(EXERCISE REQUIREMENTS): Reproduce the data exactly.

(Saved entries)
* * * * * * * * *
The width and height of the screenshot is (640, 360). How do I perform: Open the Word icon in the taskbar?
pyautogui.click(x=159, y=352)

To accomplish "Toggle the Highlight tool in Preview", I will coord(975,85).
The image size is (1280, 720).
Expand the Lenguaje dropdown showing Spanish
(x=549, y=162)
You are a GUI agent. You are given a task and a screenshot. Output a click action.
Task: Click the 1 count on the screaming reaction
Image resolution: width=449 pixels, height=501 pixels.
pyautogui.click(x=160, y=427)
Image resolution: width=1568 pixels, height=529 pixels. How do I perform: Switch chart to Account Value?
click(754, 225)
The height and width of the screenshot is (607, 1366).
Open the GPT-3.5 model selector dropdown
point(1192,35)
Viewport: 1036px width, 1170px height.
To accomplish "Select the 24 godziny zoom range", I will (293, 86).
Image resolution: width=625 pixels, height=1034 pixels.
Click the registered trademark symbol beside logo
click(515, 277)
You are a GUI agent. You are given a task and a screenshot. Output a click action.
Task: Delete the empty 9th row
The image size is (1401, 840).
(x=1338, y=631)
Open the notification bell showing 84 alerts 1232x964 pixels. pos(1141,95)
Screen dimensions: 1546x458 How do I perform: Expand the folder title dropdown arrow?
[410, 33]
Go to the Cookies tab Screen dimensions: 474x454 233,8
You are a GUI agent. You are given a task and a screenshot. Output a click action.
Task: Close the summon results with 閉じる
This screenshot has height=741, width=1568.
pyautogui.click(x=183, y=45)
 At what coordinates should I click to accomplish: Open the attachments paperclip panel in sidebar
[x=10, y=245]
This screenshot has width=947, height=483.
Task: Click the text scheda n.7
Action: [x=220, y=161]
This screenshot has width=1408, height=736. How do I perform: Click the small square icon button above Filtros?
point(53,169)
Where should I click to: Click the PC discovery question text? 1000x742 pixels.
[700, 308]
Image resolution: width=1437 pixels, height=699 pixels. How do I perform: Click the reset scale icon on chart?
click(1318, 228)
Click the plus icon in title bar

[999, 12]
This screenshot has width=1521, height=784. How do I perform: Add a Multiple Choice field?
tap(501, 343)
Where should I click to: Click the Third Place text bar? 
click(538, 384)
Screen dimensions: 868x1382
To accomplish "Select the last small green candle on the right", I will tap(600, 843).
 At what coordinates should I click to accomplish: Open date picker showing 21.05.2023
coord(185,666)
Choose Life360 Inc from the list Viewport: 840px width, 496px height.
* * * * * * * * *
(TASK RESULT):
The width and height of the screenshot is (640, 360). How do I perform: Open the Word icon in the taskbar?
pyautogui.click(x=159, y=352)

To accomplish "Toggle the Highlight tool in Preview", I will coord(975,85).
The image size is (1280, 720).
Expand the Lenguaje dropdown showing Spanish
(x=549, y=162)
You are a GUI agent. You are given a task and a screenshot. Output a click action.
Task: Click the 1 count on the screaming reaction
Image resolution: width=449 pixels, height=501 pixels.
pyautogui.click(x=160, y=427)
Image resolution: width=1568 pixels, height=529 pixels. How do I perform: Switch chart to Account Value?
click(754, 225)
The height and width of the screenshot is (607, 1366).
Open the GPT-3.5 model selector dropdown
point(1192,35)
Viewport: 1036px width, 1170px height.
To accomplish "Select the 24 godziny zoom range", I will (293, 86).
Image resolution: width=625 pixels, height=1034 pixels.
Click the registered trademark symbol beside logo
click(515, 277)
You are a GUI agent. You are given a task and a screenshot. Output a click action.
Task: Delete the empty 9th row
The image size is (1401, 840).
(x=1338, y=631)
Open the notification bell showing 84 alerts 1232x964 pixels. pos(1141,95)
Screen dimensions: 1546x458 How do I perform: Expand the folder title dropdown arrow?
[410, 33]
Go to the Cookies tab Screen dimensions: 474x454 233,8
You are a GUI agent. You are given a task and a screenshot. Output a click action.
Task: Close the summon results with 閉じる
This screenshot has height=741, width=1568.
pyautogui.click(x=183, y=45)
 At what coordinates should I click to accomplish: Open the attachments paperclip panel in sidebar
[x=10, y=245]
This screenshot has width=947, height=483.
Task: Click the text scheda n.7
Action: [x=220, y=161]
This screenshot has width=1408, height=736. How do I perform: Click the small square icon button above Filtros?
point(53,169)
Where should I click to: Click the PC discovery question text? 1000x742 pixels.
[700, 308]
Image resolution: width=1437 pixels, height=699 pixels. How do I perform: Click the reset scale icon on chart?
click(1318, 228)
Click the plus icon in title bar

[999, 12]
This screenshot has width=1521, height=784. How do I perform: Add a Multiple Choice field?
tap(501, 343)
Where should I click to: Click the Third Place text bar? 
click(538, 384)
Screen dimensions: 868x1382
To accomplish "Select the last small green candle on the right", I will tap(600, 843).
 At what coordinates should I click to accomplish: Open date picker showing 21.05.2023
coord(185,666)
Choose Life360 Inc from the list Viewport: 840px width, 496px height.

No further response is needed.